Assignment
Every record must be repeated precisely as it stands.

Records for the exercise
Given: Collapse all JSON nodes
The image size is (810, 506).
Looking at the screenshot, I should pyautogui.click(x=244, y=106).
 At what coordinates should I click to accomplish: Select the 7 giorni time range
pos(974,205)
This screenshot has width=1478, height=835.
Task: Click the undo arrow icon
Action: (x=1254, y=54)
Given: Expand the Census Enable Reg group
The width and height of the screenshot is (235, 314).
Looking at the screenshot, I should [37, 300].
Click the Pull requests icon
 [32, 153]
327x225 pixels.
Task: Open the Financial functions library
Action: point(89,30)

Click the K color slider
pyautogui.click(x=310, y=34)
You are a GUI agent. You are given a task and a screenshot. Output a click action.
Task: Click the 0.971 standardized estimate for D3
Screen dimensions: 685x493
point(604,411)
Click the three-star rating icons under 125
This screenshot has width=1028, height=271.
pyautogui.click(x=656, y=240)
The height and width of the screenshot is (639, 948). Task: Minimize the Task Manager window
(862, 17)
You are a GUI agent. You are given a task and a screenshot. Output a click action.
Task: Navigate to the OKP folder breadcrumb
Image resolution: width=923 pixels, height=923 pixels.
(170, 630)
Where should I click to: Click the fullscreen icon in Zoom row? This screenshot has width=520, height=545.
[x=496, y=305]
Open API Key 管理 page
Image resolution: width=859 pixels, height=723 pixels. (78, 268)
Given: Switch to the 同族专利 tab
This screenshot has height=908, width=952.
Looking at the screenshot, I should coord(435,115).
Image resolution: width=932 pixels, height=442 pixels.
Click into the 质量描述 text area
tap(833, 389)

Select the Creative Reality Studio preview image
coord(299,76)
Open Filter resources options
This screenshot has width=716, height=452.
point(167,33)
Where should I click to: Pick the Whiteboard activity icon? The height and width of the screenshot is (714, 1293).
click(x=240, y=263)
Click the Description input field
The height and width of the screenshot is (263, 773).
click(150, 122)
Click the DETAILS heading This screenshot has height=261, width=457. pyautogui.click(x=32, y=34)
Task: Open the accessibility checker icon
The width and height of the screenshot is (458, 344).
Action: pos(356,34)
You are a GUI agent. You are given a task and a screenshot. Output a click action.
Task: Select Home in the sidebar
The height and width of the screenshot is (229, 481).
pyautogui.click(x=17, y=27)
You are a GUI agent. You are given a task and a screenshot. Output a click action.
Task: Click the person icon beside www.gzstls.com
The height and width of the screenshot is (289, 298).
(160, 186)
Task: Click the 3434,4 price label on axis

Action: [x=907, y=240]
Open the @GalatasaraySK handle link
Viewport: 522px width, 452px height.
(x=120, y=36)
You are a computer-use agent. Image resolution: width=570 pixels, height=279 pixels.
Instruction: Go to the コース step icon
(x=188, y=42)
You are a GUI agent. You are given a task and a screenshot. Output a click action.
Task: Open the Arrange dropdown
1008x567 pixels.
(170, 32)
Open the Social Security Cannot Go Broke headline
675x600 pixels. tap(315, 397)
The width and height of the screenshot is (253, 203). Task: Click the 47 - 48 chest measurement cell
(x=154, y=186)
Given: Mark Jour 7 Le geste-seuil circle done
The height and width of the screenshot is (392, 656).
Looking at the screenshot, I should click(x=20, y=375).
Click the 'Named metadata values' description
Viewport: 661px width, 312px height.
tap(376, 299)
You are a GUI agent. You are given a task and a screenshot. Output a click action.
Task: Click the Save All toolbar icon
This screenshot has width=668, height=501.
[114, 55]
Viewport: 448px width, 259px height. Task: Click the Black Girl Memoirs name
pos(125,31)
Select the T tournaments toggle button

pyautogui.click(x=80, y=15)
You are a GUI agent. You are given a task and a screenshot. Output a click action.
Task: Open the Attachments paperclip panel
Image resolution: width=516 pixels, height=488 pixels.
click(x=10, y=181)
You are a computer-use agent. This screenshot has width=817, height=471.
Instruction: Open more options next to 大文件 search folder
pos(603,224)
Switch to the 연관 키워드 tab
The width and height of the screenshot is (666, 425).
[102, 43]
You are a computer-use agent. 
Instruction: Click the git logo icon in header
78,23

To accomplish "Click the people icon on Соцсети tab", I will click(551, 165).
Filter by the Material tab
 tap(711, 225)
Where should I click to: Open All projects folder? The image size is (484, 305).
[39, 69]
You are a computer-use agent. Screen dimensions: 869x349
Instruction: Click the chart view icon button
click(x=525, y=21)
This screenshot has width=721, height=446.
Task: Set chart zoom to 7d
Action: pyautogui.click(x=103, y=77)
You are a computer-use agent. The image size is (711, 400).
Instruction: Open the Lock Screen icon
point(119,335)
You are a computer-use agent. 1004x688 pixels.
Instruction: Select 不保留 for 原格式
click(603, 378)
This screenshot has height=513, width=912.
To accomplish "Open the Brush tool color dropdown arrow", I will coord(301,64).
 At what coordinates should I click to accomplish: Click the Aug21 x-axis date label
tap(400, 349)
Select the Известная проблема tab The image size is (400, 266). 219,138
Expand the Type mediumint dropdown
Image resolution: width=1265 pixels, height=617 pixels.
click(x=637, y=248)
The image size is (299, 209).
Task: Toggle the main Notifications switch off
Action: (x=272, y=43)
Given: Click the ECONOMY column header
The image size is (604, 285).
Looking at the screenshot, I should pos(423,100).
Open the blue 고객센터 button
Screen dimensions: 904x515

Written response
Given: Collapse all JSON nodes
The image size is (810, 506).
Looking at the screenshot, I should pyautogui.click(x=244, y=106).
 At what coordinates should I click to accomplish: Select the 7 giorni time range
pos(974,205)
This screenshot has width=1478, height=835.
Task: Click the undo arrow icon
Action: (x=1254, y=54)
Given: Expand the Census Enable Reg group
The width and height of the screenshot is (235, 314).
Looking at the screenshot, I should [37, 300].
Click the Pull requests icon
 [32, 153]
327x225 pixels.
Task: Open the Financial functions library
Action: point(89,30)

Click the K color slider
pyautogui.click(x=310, y=34)
You are a GUI agent. You are given a task and a screenshot. Output a click action.
Task: Click the 0.971 standardized estimate for D3
Screen dimensions: 685x493
point(604,411)
Click the three-star rating icons under 125
This screenshot has width=1028, height=271.
pyautogui.click(x=656, y=240)
The height and width of the screenshot is (639, 948). Task: Minimize the Task Manager window
(862, 17)
You are a GUI agent. You are given a task and a screenshot. Output a click action.
Task: Navigate to the OKP folder breadcrumb
Image resolution: width=923 pixels, height=923 pixels.
(170, 630)
Where should I click to: Click the fullscreen icon in Zoom row? This screenshot has width=520, height=545.
[x=496, y=305]
Open API Key 管理 page
Image resolution: width=859 pixels, height=723 pixels. (78, 268)
Given: Switch to the 同族专利 tab
This screenshot has height=908, width=952.
Looking at the screenshot, I should coord(435,115).
Image resolution: width=932 pixels, height=442 pixels.
Click into the 质量描述 text area
tap(833, 389)

Select the Creative Reality Studio preview image
coord(299,76)
Open Filter resources options
This screenshot has width=716, height=452.
point(167,33)
Where should I click to: Pick the Whiteboard activity icon? The height and width of the screenshot is (714, 1293).
click(x=240, y=263)
Click the Description input field
The height and width of the screenshot is (263, 773).
click(150, 122)
Click the DETAILS heading This screenshot has height=261, width=457. pyautogui.click(x=32, y=34)
Task: Open the accessibility checker icon
The width and height of the screenshot is (458, 344).
Action: pos(356,34)
You are a GUI agent. You are given a task and a screenshot. Output a click action.
Task: Select Home in the sidebar
The height and width of the screenshot is (229, 481).
pyautogui.click(x=17, y=27)
You are a GUI agent. You are given a task and a screenshot. Output a click action.
Task: Click the person icon beside www.gzstls.com
The height and width of the screenshot is (289, 298).
(160, 186)
Task: Click the 3434,4 price label on axis

Action: [x=907, y=240]
Open the @GalatasaraySK handle link
Viewport: 522px width, 452px height.
(x=120, y=36)
You are a computer-use agent. Image resolution: width=570 pixels, height=279 pixels.
Instruction: Go to the コース step icon
(x=188, y=42)
You are a GUI agent. You are given a task and a screenshot. Output a click action.
Task: Open the Arrange dropdown
1008x567 pixels.
(170, 32)
Open the Social Security Cannot Go Broke headline
675x600 pixels. tap(315, 397)
The width and height of the screenshot is (253, 203). Task: Click the 47 - 48 chest measurement cell
(x=154, y=186)
Given: Mark Jour 7 Le geste-seuil circle done
The height and width of the screenshot is (392, 656).
Looking at the screenshot, I should click(x=20, y=375).
Click the 'Named metadata values' description
Viewport: 661px width, 312px height.
tap(376, 299)
You are a GUI agent. You are given a task and a screenshot. Output a click action.
Task: Click the Save All toolbar icon
This screenshot has width=668, height=501.
[114, 55]
Viewport: 448px width, 259px height. Task: Click the Black Girl Memoirs name
pos(125,31)
Select the T tournaments toggle button

pyautogui.click(x=80, y=15)
You are a GUI agent. You are given a task and a screenshot. Output a click action.
Task: Open the Attachments paperclip panel
Image resolution: width=516 pixels, height=488 pixels.
click(x=10, y=181)
You are a computer-use agent. This screenshot has width=817, height=471.
Instruction: Open more options next to 大文件 search folder
pos(603,224)
Switch to the 연관 키워드 tab
The width and height of the screenshot is (666, 425).
[102, 43]
You are a computer-use agent. 
Instruction: Click the git logo icon in header
78,23

To accomplish "Click the people icon on Соцсети tab", I will click(551, 165).
Filter by the Material tab
 tap(711, 225)
Where should I click to: Open All projects folder? The image size is (484, 305).
[39, 69]
You are a computer-use agent. Screen dimensions: 869x349
Instruction: Click the chart view icon button
click(x=525, y=21)
This screenshot has width=721, height=446.
Task: Set chart zoom to 7d
Action: pyautogui.click(x=103, y=77)
You are a computer-use agent. The image size is (711, 400).
Instruction: Open the Lock Screen icon
point(119,335)
You are a computer-use agent. 1004x688 pixels.
Instruction: Select 不保留 for 原格式
click(603, 378)
This screenshot has height=513, width=912.
To accomplish "Open the Brush tool color dropdown arrow", I will coord(301,64).
 At what coordinates should I click to accomplish: Click the Aug21 x-axis date label
tap(400, 349)
Select the Известная проблема tab The image size is (400, 266). 219,138
Expand the Type mediumint dropdown
Image resolution: width=1265 pixels, height=617 pixels.
click(x=637, y=248)
The image size is (299, 209).
Task: Toggle the main Notifications switch off
Action: (x=272, y=43)
Given: Click the ECONOMY column header
The image size is (604, 285).
Looking at the screenshot, I should pos(423,100).
Open the blue 고객센터 button
Screen dimensions: 904x515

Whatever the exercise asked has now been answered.